O trabalho escravo no Brasil contemporâneo
Enviada em 03/09/2020
O poema “No meio do caminho”, do escritor modernista Carlos Drummond de Andrade, revela, de forma metafórica, a existência de obstáculos no percurso da vida humana. De maneira análoga, o trabalho escravo no Brasil contemporâneo tornou-se uma pedra no meio do caminho da sociedade moderna, haja vista que ele impede a efetivação do pleno bem-estar social. Nesse sentido, é imperioso analisar como a falta de fiscalização e a vulnerabilidade social dos trabalhadores contribuem para que exista esse problema na agremiação brasileira.
Em primeiro plano, é indubitável que a falta de fiscalização esteja entre as causas do transtorno, tendo em vista que algumas empresas aliciam as pessoas, a fim de produzirem em maior quantidade e diminuírem os gastos que teriam de acordo com as normas trabalhistas. Dessa forma, esses indivíduos passam por jornadas de trabalho exaustivas, não recebem um salário ou ganham um valor muito baixo que não condiz com a realidade proposta. Lamentavelmente, a ausência de fiscalização faz com que essas situações sejam recorrentes mesmo após a escravidão no Brasil ter sido abolida por meio da Lei Áurea em 1988. Nesse panorama, segundo o Ministério do Trabalho, em 2015 foram libertados pelo menos 1111 trabalhadores de condições análogas à escravidão.
Em segundo plano, destaca-se a vulnerabilidade social dos trabalhadores em razão da pobreza e da baixa escolaridade. Isso porque os chamados “gatos”, que são os aliciadores, aproveitam-se da ignorância e do desespero de alguns indivíduos em obter uma renda para sustentar sua família. Dessa forma, fazem uma falsa promessa de um ótimo salário e uma excelente condição de trabalho, porém quando os aliciados chegam ao local percebem que foram enganados. Infelizmente, eles acabam sendo obrigados a permanecerem no lugar, pois o empregador recolhe seus documentos como garantia para que não haja fuga. Nessa lógica, de acordo com o site Repórter Brasil, 33% dos trabalhadores são analfabetos e 39% só estudaram até o quinto ano.

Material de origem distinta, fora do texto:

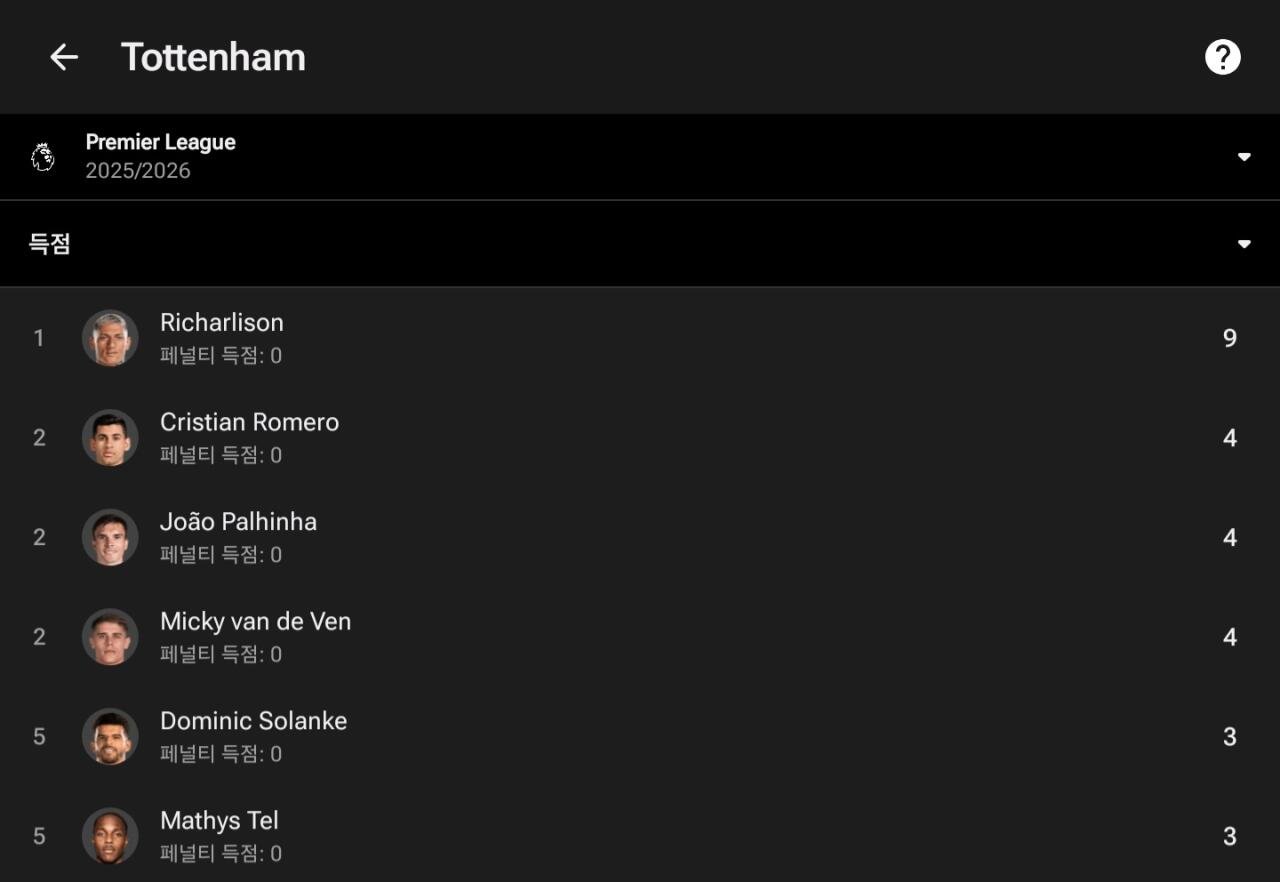Open Richarlison's player name link
1280x882 pixels.
tap(222, 323)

Logo, é notório que a falta de fiscalização e a vulnerabilidade social são apenas dois dos fatores que acarretaram o trabalho escravo no Brasil contemporâneo. Portanto, é imprescindível o Governo, crie um programa de fiscalização nas empresas, com a participação de mestres e doutores da área, por meio da visita constante de fiscais para que os direitos trabalhistas constituídos em lei sejam assegurados, além da aplicação de multas para as empresas que mantiverem trabalho escravo, a fim de não permitir que mais pessoas sejam enganadas e tenham suas vidas prejudicadas e, assim, erradicar todas as pedras do meio do caminho da sociedade como no poema “No meio do caminho” de Drummond.